_Required action_
Write out the full listing again. Make no alterations.
Data in this exercise section start
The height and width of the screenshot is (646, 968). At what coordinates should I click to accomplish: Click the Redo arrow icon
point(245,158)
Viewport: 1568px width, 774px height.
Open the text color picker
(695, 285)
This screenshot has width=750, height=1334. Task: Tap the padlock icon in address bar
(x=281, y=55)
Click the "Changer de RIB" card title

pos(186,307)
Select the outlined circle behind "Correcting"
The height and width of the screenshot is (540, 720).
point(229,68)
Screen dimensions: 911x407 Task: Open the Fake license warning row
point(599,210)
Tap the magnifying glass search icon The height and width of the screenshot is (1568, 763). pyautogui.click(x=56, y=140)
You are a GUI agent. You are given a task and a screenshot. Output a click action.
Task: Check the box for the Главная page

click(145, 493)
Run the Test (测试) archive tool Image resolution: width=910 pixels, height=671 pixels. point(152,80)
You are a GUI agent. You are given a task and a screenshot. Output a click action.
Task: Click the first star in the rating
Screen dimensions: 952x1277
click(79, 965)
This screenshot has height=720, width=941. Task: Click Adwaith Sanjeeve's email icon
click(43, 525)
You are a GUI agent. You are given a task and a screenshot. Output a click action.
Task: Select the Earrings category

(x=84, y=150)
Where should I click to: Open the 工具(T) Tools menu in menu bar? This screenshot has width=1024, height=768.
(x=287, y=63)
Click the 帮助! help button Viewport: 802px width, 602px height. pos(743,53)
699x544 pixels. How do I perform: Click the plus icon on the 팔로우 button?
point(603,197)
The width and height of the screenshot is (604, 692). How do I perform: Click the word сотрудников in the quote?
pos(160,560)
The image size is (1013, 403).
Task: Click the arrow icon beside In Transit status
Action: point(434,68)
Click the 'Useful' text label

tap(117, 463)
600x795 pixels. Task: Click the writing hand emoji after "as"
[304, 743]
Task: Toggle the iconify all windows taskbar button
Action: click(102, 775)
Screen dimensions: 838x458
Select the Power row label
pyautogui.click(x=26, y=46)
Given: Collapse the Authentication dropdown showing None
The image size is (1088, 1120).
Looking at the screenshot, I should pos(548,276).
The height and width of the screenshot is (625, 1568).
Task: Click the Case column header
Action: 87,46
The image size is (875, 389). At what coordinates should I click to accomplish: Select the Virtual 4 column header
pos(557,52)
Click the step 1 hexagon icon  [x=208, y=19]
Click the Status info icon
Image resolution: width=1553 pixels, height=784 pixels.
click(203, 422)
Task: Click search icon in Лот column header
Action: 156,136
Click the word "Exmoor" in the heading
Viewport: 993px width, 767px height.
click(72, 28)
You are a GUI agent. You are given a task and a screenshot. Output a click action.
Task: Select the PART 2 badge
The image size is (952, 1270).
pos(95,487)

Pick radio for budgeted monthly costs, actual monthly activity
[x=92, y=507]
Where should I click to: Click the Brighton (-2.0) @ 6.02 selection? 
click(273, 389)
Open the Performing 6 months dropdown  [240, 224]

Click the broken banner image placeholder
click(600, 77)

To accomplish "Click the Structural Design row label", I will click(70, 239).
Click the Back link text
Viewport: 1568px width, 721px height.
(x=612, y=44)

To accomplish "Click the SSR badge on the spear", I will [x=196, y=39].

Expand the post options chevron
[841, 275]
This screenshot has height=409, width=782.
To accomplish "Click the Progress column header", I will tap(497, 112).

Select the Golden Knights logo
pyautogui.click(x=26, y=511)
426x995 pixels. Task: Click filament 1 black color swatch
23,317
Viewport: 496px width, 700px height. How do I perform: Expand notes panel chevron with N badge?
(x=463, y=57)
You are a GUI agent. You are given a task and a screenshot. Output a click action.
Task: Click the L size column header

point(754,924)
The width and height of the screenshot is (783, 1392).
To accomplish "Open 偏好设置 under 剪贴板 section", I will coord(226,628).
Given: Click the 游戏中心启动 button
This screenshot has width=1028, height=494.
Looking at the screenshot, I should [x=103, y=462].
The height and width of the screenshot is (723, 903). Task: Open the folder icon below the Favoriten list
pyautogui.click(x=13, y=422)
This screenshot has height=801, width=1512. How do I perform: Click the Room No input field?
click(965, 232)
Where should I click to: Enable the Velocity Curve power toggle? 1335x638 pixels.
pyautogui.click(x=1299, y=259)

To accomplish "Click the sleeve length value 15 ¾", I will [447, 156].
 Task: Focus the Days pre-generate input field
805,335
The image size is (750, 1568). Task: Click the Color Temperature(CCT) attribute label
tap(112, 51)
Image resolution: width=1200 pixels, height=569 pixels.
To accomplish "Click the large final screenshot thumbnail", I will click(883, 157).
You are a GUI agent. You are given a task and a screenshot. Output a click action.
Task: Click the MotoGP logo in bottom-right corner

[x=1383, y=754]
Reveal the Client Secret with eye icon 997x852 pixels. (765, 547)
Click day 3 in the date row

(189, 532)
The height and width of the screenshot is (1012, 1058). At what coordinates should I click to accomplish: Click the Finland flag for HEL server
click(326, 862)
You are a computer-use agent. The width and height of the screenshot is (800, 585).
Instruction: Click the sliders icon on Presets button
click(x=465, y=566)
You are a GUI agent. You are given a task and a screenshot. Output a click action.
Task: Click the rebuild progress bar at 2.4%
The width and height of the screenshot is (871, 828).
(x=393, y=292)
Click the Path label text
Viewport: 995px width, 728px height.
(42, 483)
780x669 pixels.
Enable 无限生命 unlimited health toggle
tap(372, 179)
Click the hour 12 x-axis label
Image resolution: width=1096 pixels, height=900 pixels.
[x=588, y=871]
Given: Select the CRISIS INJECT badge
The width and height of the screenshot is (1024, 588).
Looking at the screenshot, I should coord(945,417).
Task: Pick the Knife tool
Data in this exercise section end
_Result of this task_
The height and width of the screenshot is (646, 968). At what coordinates should I click to accomplish: Click the Redo arrow icon
point(245,158)
Viewport: 1568px width, 774px height.
Open the text color picker
(695, 285)
This screenshot has width=750, height=1334. Task: Tap the padlock icon in address bar
(x=281, y=55)
Click the "Changer de RIB" card title

pos(186,307)
Select the outlined circle behind "Correcting"
The height and width of the screenshot is (540, 720).
point(229,68)
Screen dimensions: 911x407 Task: Open the Fake license warning row
point(599,210)
Tap the magnifying glass search icon The height and width of the screenshot is (1568, 763). pyautogui.click(x=56, y=140)
You are a GUI agent. You are given a task and a screenshot. Output a click action.
Task: Check the box for the Главная page

click(145, 493)
Run the Test (测试) archive tool Image resolution: width=910 pixels, height=671 pixels. point(152,80)
You are a GUI agent. You are given a task and a screenshot. Output a click action.
Task: Click the first star in the rating
Screen dimensions: 952x1277
click(79, 965)
This screenshot has height=720, width=941. Task: Click Adwaith Sanjeeve's email icon
click(43, 525)
You are a GUI agent. You are given a task and a screenshot. Output a click action.
Task: Select the Earrings category

(x=84, y=150)
Where should I click to: Open the 工具(T) Tools menu in menu bar? This screenshot has width=1024, height=768.
(x=287, y=63)
Click the 帮助! help button Viewport: 802px width, 602px height. pos(743,53)
699x544 pixels. How do I perform: Click the plus icon on the 팔로우 button?
point(603,197)
The width and height of the screenshot is (604, 692). How do I perform: Click the word сотрудников in the quote?
pos(160,560)
The image size is (1013, 403).
Task: Click the arrow icon beside In Transit status
Action: point(434,68)
Click the 'Useful' text label

tap(117, 463)
600x795 pixels. Task: Click the writing hand emoji after "as"
[304, 743]
Task: Toggle the iconify all windows taskbar button
Action: click(102, 775)
Screen dimensions: 838x458
Select the Power row label
pyautogui.click(x=26, y=46)
Given: Collapse the Authentication dropdown showing None
The image size is (1088, 1120).
Looking at the screenshot, I should pos(548,276).
The height and width of the screenshot is (625, 1568).
Task: Click the Case column header
Action: 87,46
The image size is (875, 389). At what coordinates should I click to accomplish: Select the Virtual 4 column header
pos(557,52)
Click the step 1 hexagon icon  [x=208, y=19]
Click the Status info icon
Image resolution: width=1553 pixels, height=784 pixels.
click(203, 422)
Task: Click search icon in Лот column header
Action: 156,136
Click the word "Exmoor" in the heading
Viewport: 993px width, 767px height.
click(72, 28)
You are a GUI agent. You are given a task and a screenshot. Output a click action.
Task: Select the PART 2 badge
The image size is (952, 1270).
pos(95,487)

Pick radio for budgeted monthly costs, actual monthly activity
[x=92, y=507]
Where should I click to: Click the Brighton (-2.0) @ 6.02 selection? 
click(273, 389)
Open the Performing 6 months dropdown  [240, 224]

Click the broken banner image placeholder
click(600, 77)

To accomplish "Click the Structural Design row label", I will click(70, 239).
Click the Back link text
Viewport: 1568px width, 721px height.
(x=612, y=44)

To accomplish "Click the SSR badge on the spear", I will [x=196, y=39].

Expand the post options chevron
[841, 275]
This screenshot has height=409, width=782.
To accomplish "Click the Progress column header", I will tap(497, 112).

Select the Golden Knights logo
pyautogui.click(x=26, y=511)
426x995 pixels. Task: Click filament 1 black color swatch
23,317
Viewport: 496px width, 700px height. How do I perform: Expand notes panel chevron with N badge?
(x=463, y=57)
You are a GUI agent. You are given a task and a screenshot. Output a click action.
Task: Click the L size column header

point(754,924)
The width and height of the screenshot is (783, 1392).
To accomplish "Open 偏好设置 under 剪贴板 section", I will coord(226,628).
Given: Click the 游戏中心启动 button
This screenshot has width=1028, height=494.
Looking at the screenshot, I should [x=103, y=462].
The height and width of the screenshot is (723, 903). Task: Open the folder icon below the Favoriten list
pyautogui.click(x=13, y=422)
This screenshot has height=801, width=1512. How do I perform: Click the Room No input field?
click(965, 232)
Where should I click to: Enable the Velocity Curve power toggle? 1335x638 pixels.
pyautogui.click(x=1299, y=259)

To accomplish "Click the sleeve length value 15 ¾", I will [447, 156].
 Task: Focus the Days pre-generate input field
805,335
The image size is (750, 1568). Task: Click the Color Temperature(CCT) attribute label
tap(112, 51)
Image resolution: width=1200 pixels, height=569 pixels.
To accomplish "Click the large final screenshot thumbnail", I will click(883, 157).
You are a GUI agent. You are given a task and a screenshot. Output a click action.
Task: Click the MotoGP logo in bottom-right corner

[x=1383, y=754]
Reveal the Client Secret with eye icon 997x852 pixels. (765, 547)
Click day 3 in the date row

(189, 532)
The height and width of the screenshot is (1012, 1058). At what coordinates should I click to accomplish: Click the Finland flag for HEL server
click(326, 862)
You are a computer-use agent. The width and height of the screenshot is (800, 585).
Instruction: Click the sliders icon on Presets button
click(x=465, y=566)
You are a GUI agent. You are given a task and a screenshot. Output a click action.
Task: Click the rebuild progress bar at 2.4%
The width and height of the screenshot is (871, 828).
(x=393, y=292)
Click the Path label text
Viewport: 995px width, 728px height.
(42, 483)
780x669 pixels.
Enable 无限生命 unlimited health toggle
tap(372, 179)
Click the hour 12 x-axis label
Image resolution: width=1096 pixels, height=900 pixels.
[x=588, y=871]
Given: Select the CRISIS INJECT badge
The width and height of the screenshot is (1024, 588).
Looking at the screenshot, I should coord(945,417).
Task: Pick the Knife tool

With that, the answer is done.